The significance that these memories and pasts hold, though, has dwindled slowly, like my interests in D&D, Star Wars, and Magic. Objects and memories alike collect dust—and though I occasionally brush the dust from the stuff, whether from tables with rags and Pledge, or old friends with weekend phone calls, to evoke and savor memories, I do so with less and less frequency. I’ve even begun selling some pieces of my past—old gaming material I don’t use anymore, Star Wars and Magic cards now out of print and in high demand on the internet. The call of the past no longer rings clarion, the words flow sluggishly when they flow at all, and nothing has stepped forward to halt this process of distancing and erosion.

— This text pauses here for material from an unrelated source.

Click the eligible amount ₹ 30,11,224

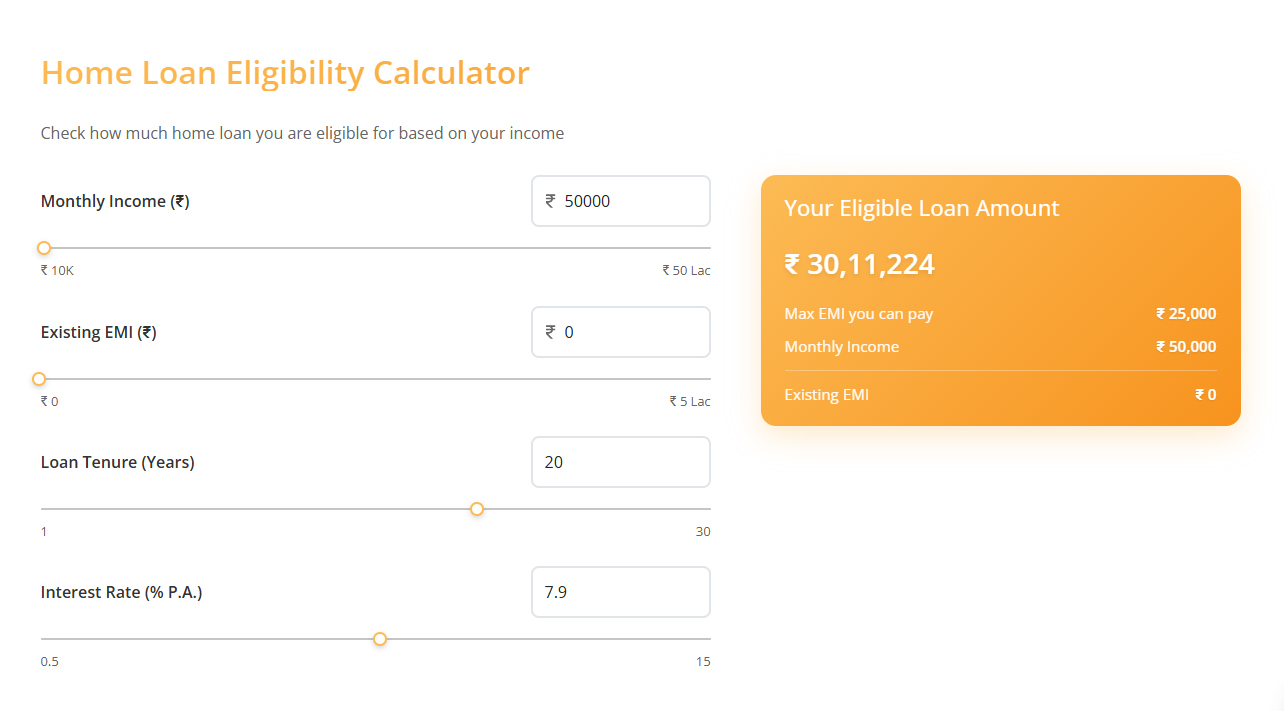click(859, 264)
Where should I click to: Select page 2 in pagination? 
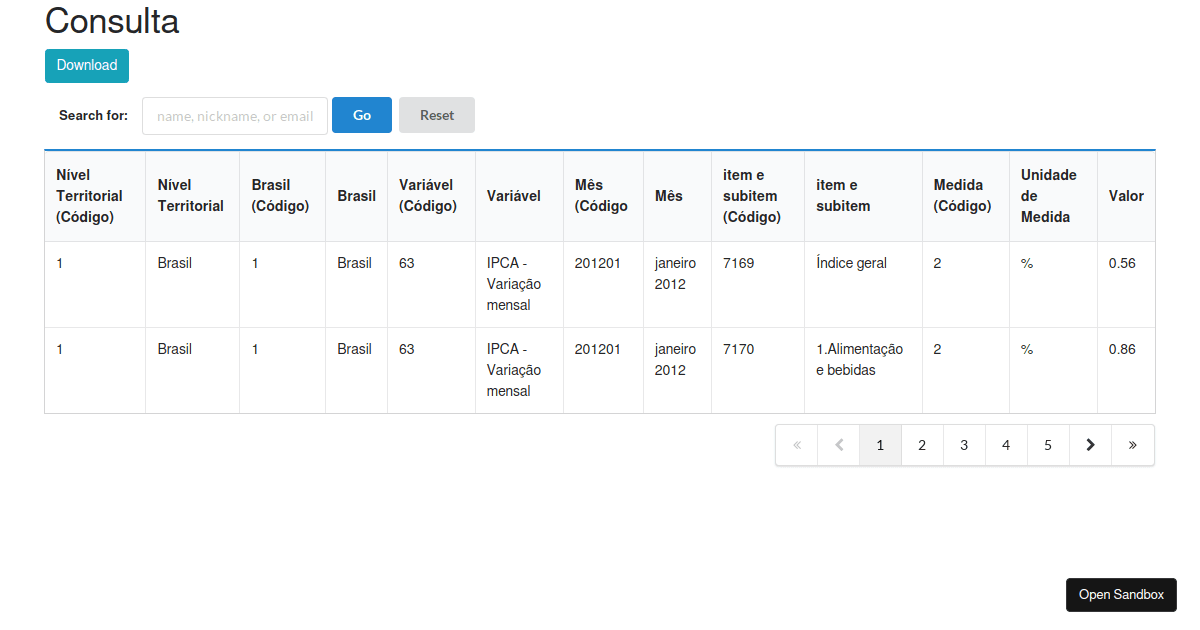click(x=922, y=444)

Whether I collect Star Wars or Magic cards, octagons or miniatures, I savor the stuff as a locus for memory, the sense of present connection created when I close my eyes and drift through time. Though I strive to bridge and draw together the pasts from disparate things, friends, and relations—to reclaim the spark of myself I once invested in them-—hey retain a hold over me through our shared pasts. Though I write and reinvigorate these pasts with a new life, they still dwindle from worlds into words. As a child, I used to imagine climbing through the octagonal mirror, and, once on the other side, I would drop from its beveled edges, Alice-like, into mystery. Now I gaze into eyes haunted by pasts become mysterious, grown silent and alien. I blow the motes from memory, and try to recast the shapes of time, but remain locked in this present, staring through eyes into a mirror looking at mine.